Each jurisdiction takes its own approach to taxing communications services, which means liabilities can look drastically different from not only one state to another, but even within the same locality. However, there are some key considerations to inform your thinking on whether your service is subject to sales and use tax, communications tax, or both.
Simply put, if any type of communications is at the core of your organization’s capabilities, that’s a strong indicator your company will need to collect and remit communications tax. Here are a few examples that often catch businesses off guard:
- If your platform includes interactivity like click-to-call or video chat, there’s a good chance it allows users to make connections via Voice over Internet Protocol (VoIP). That can potentially open the door to various communications taxes and regulatory oversight. Depending on how users access these services, the tax implications can be significant.
- If you bundle voice, video, and technology services together — either as a single package or along with additional goods or services — these offerings can attract the attention of auditors. Also, it’s important to note that even if these capabilities are bundled, and don’t have an associated price for this feature, that alone doesn’t insulate your service from an obligation to charge, file, and remit communications taxes. You should be especially cautious if you use phrases such as “video calling,” “video chat,” and “internet calling” in your marketing.

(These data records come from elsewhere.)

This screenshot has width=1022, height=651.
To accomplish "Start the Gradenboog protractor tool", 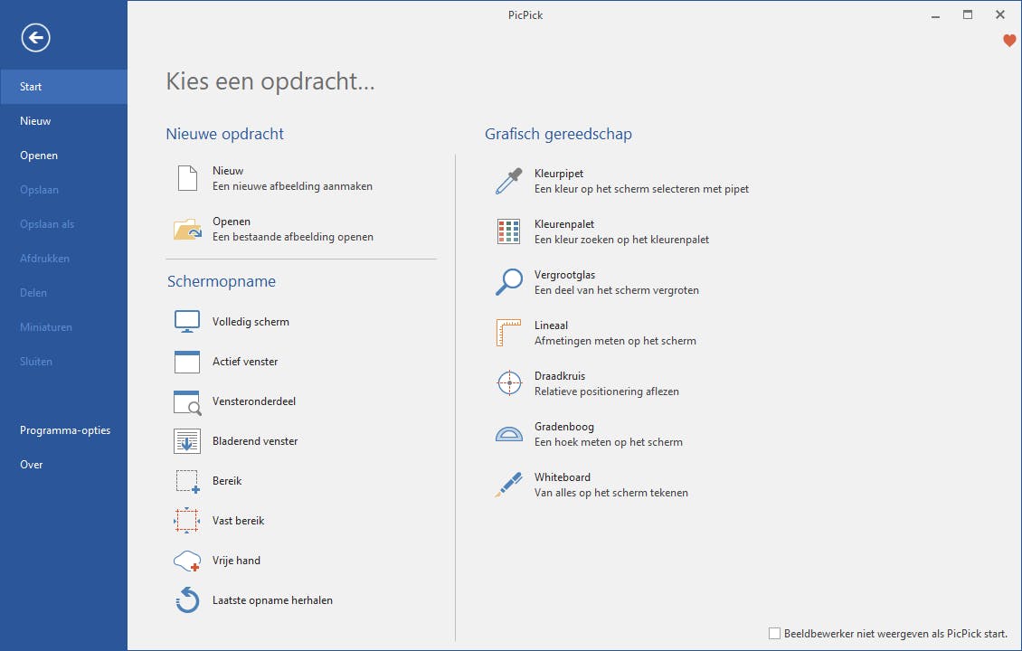I will pos(509,434).
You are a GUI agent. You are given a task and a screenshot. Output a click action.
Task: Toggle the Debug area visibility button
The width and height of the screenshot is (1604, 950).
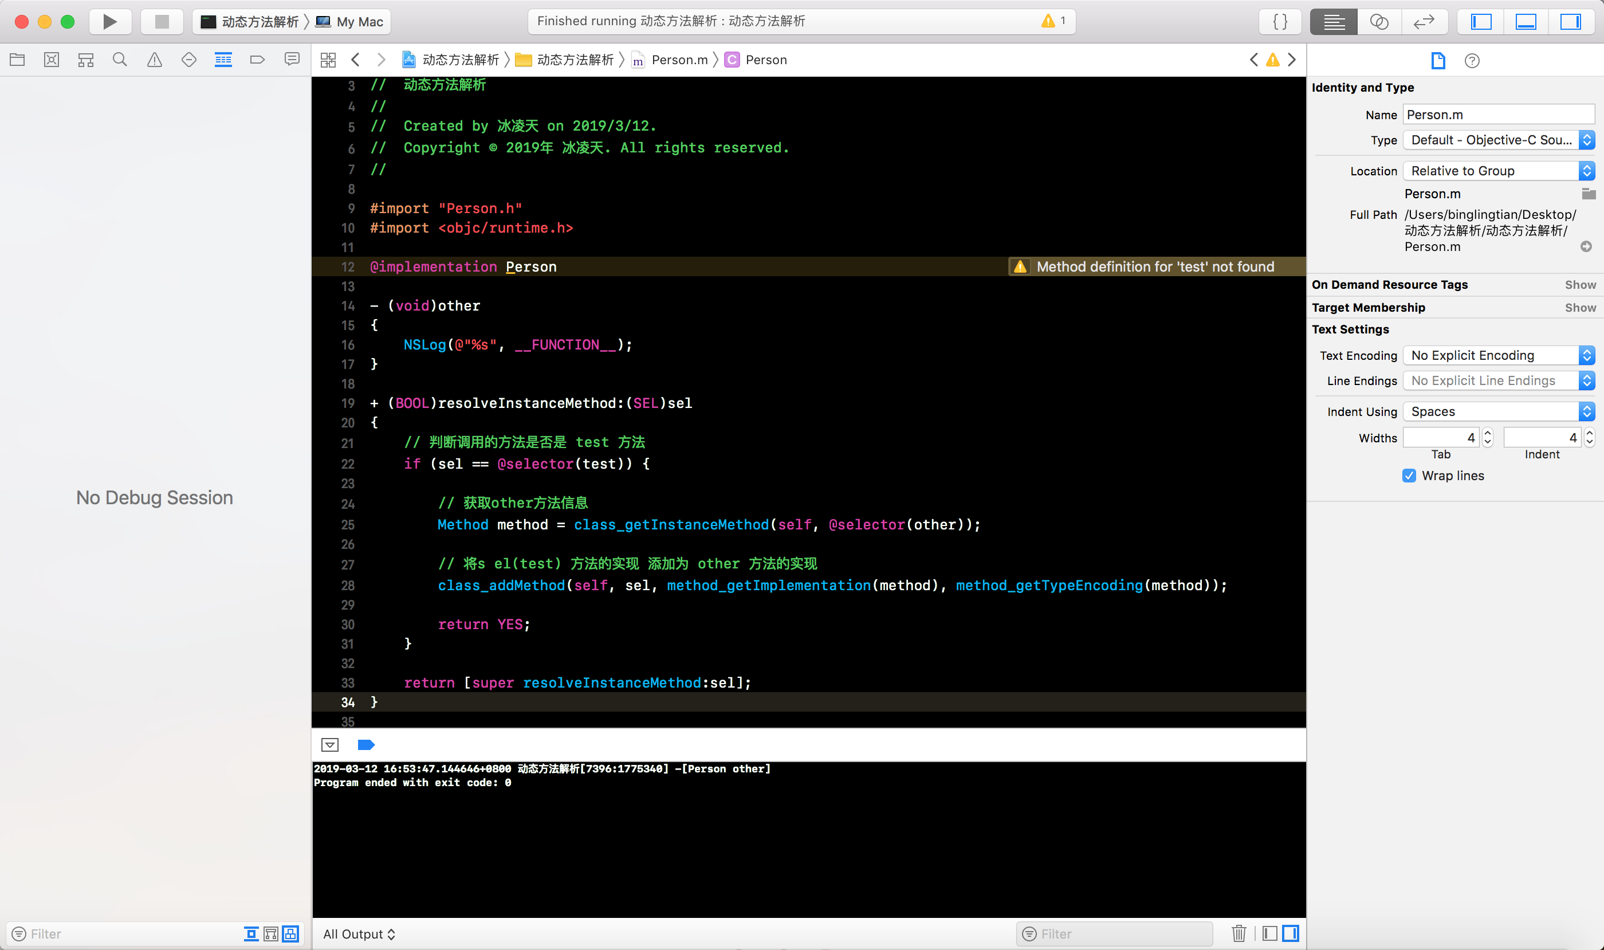1526,22
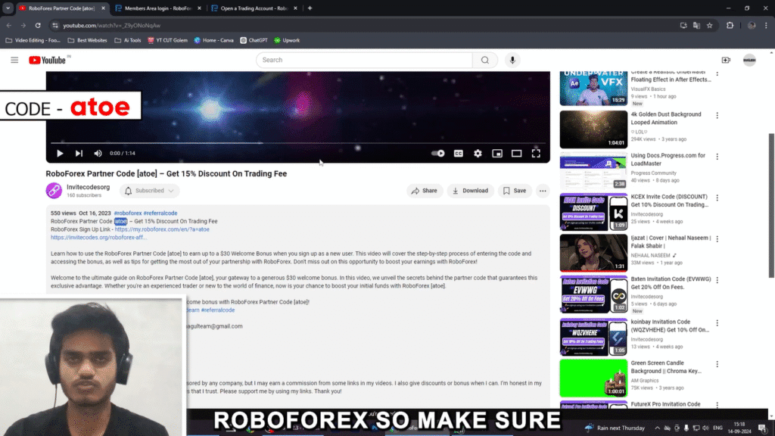Viewport: 775px width, 436px height.
Task: Toggle autoplay in the video player
Action: click(437, 153)
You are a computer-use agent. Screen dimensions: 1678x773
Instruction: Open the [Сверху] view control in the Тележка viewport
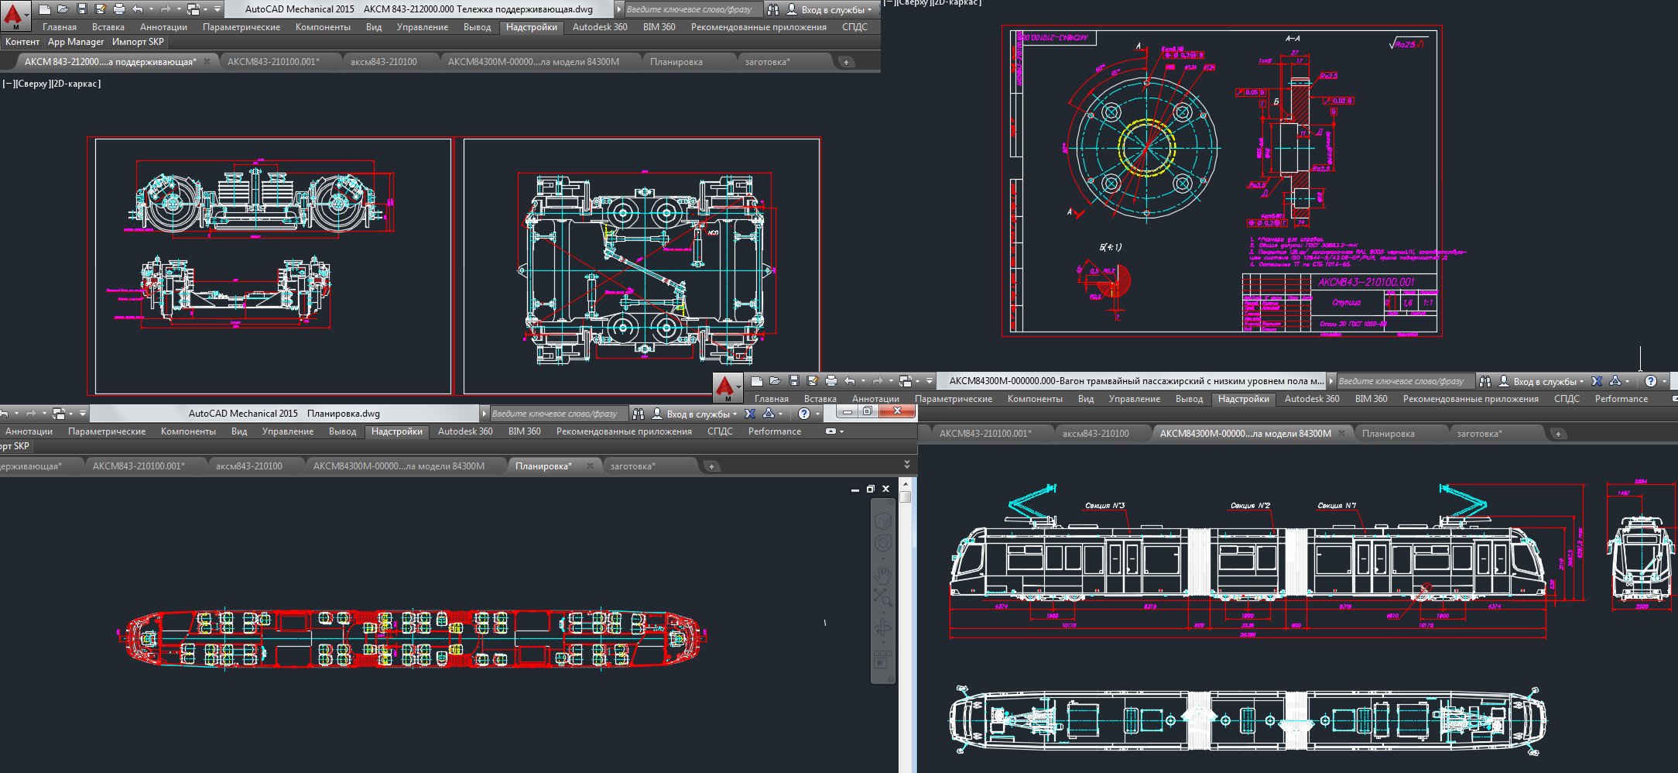pos(33,84)
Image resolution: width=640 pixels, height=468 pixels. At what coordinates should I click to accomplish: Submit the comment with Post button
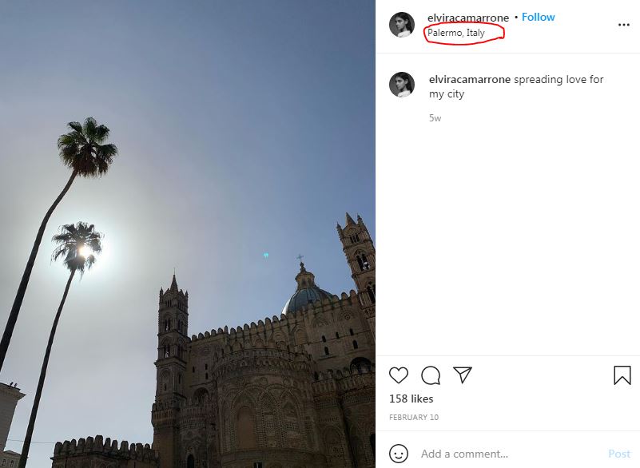coord(619,454)
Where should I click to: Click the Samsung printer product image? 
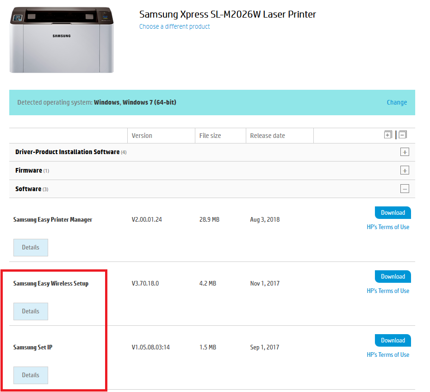coord(62,40)
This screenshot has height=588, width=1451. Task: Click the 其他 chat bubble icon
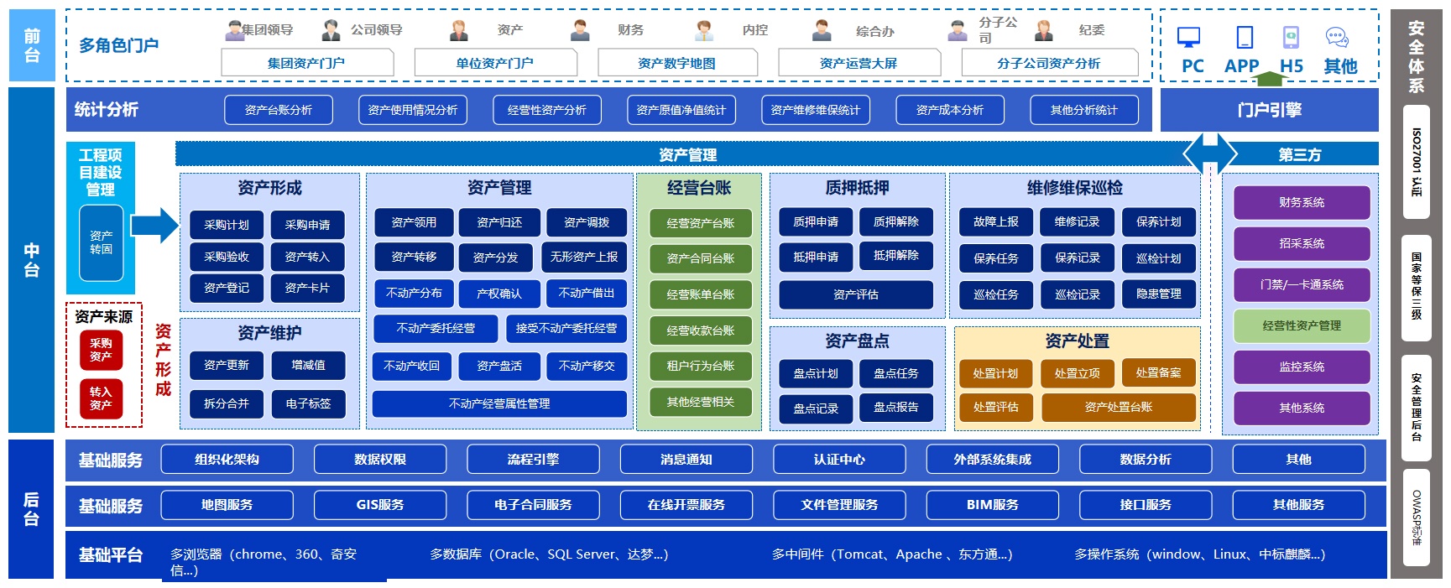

These and other typical-but-complicated scenarios can quickly render a business subject to a highly complex web of rules, regulations, and fees — a far more difficult and confusing web than relatively straightforward sales and use tax.
How to prepare for the complexities of communications tax
As soon as you’re aware that the complexities of communications taxes could apply to your business, the next step is preparation. The key is to put solutions in place that will:
Unify accurate calculation of all the right taxes. You may have a sales and use tax engine, but these platforms aren’t able to handle the complexities of communications taxes on their own. Tax jurisdictions across the country are working to adapt rates and regulations for fast-growing technologies like video conferencing and collaboration platforms. Moving forward, tax automation systems that unify the ability to calculate sales and use tax as well as specialized communications taxes will be crucial.
Track changes across jurisdictions. Identifying the exact locations of customers is another critical component for compliance. With special taxing jurisdictions on top of federal, state, and local jurisdictions, the volume of potential rule and rate changes that will need to be tracked can become very confusing, very fast. Using a specialized tax engine equipped with tools such as geocoding can go a long way in increasing accuracy and reducing risk.
Develop a surgical understanding of exemptions. Since these services often fall into the realm of business-to-business transactions, many of them are likely to be exempt. Government agencies, schools, houses of worship, and other entities have traditionally been exempt from a sales and use tax perspective — and the same may be true when it comes to communications taxes. In some instances, those exceptions will be similar across both types of taxes. In others, there might be some very distinct and separate rules for what qualifies as an exemption. For this reason, it’s important to have a tax engine process in place for managing exemptions and corresponding documentation.
Whether you’re an industry veteran or you’re brand new to the world of communications tax, keeping up with the many nuances is bound to be overwhelming. Getting the right systems in place today can save you from costly audits and penalties tomorrow.